Наглядное восприятие Кавказа в пространственном и во временном измерении служит Белому, как он констатировал в письме к Иванову-Разумнику, «школой для познания»[422]. В его кавказских образах еще раз находит развитие символистская программа синтеза искусств и их ассоциативной силы:
Горы точно шатаются: красные, пестрые, бронзовые, рассыпаясь осколками чернозлатистых пирритов; песчаники, лессы, — исчезли; высоты — кривые: соборы, драконы и башни […] начинают кричать благим матом; […] классика линий, которою мы чаровались у Мцхета, — исчезла бесследно; не Пушкин в природе; господствуют: Лермонтов, Врубель; отсюда до самого Владикавказа пошел стиль готический; легкий зигзаг, стилизованный, переменился на кривозубчатую линию с нагроможденьем фигур, барельефов резьбы, мозаических ликов, цветных инкрустаций: в перпендикулярах стены[423].
Уже упоминавшийся Михаил Врубель господствует в восприятии Белым не только Тифлиса, но и всего Кавказа:
…вся природа точнейше скопировала живописную технику Врубеля; или вернее всего: Врубель вынул отсюда разбитые радуги крыльев своих падших ангелов; […] Стало мне ясным, какая именно произошла встреча с Демоном Врубеля; «Демон» — утес: может, этот; его-то всю жизнь переписывал Врубель[424].

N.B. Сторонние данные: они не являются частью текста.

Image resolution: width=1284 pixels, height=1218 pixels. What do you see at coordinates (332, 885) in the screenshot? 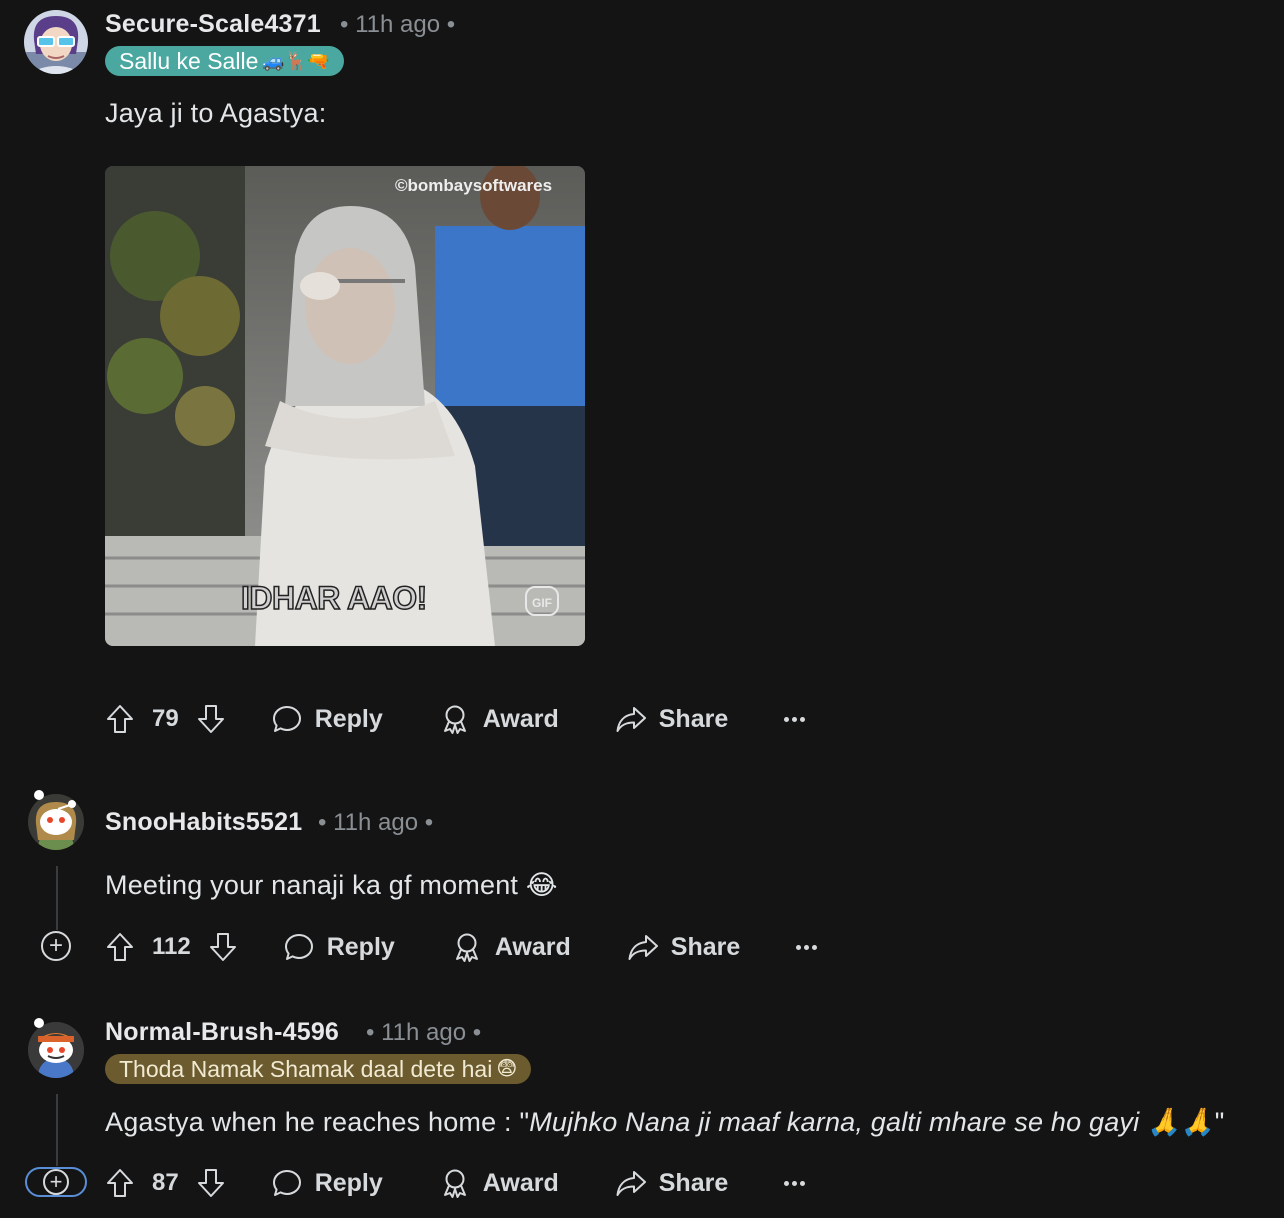
I see `comment-body: Meeting your nanaji ka gf moment 😂` at bounding box center [332, 885].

Вместе с тем Белый отклоняет упрек в декадентстве, брошенный из того же круга, к которому принадлежал и Врубель, в ответ на его утверждение, будто декаданс находится в самой природе и выражается ею сильнее, нежели это доступно художнику: «…ведь декадентом ругали; по-видимому, декадентствует местность»[425].
С точки зрения символического синтеза искусств недопустимо, чтобы в восприятии природы Кавказа отсутствовала музыкальная составляющая. Пластическая декорация, совершенно в традиции Чюрлениса, незаметно переходит в звуковую:
Где резец? Колориты; все — краскопись в светописях атмосферы […] монофонический голос, пропевший холмами, — иссяк; все наполнилось полифоническим гулом: хребты, как десятки органов, звучат удивительно: пересечением Баха и Скрябина…[426]
Обычно с этим связано стремление найти определение для ландшафта, который вырисовывается при «игре» культурного претекста со снимками, сделанными фотоаппаратом «кодак»: описание «патриарха Арарата» — один из характерных примеров; в нем излюбленное Белым очеловечивание (антропоморфизм) природы выступает особенно четко:
То — Арарат.
Смотришь, — кажется: вылезло что-то огромное, все переросшее — до ненормальности вдруг отчеканясь главою своей; […] а тело, в мутнящемся воздухе, странное и разлетанное […]; и растет впечатление, что голова, отделившись от тела, является белой планетой, которой судьба — обвалиться, иль в небо уйти навсегда, унося времена патриархов: не бред ли: в двадцатом столетии увидеть подножье ковчега, летавшего где-то здесь, в уровнях воздуха; и дико вспомнить легенду армян, будто рай насажден был здесь именно…[427]
Образ развивается в видение будущего:
Будет то время, когда станет братским объятьем сплетение рук араратских, откуда — восход в поднебесные выси, куда ушел конус, коли он… не рухнет до этого; он — разрушается; землетрясение сороковых годов прошлого века свалило под глетчером бок великана на церковь Иакова и на поселок, — в места, куда Ной, опустившися, стал разводить виноградники послепотопные[428].
Настоящее и особенно будущее вплавляются в судьбоносный круговорот, в котором всегда кроется катастрофа — такой, слишком наивной вере в будущее символист Андрей Белый не смог подчиниться даже на пути к социалистическому реализму.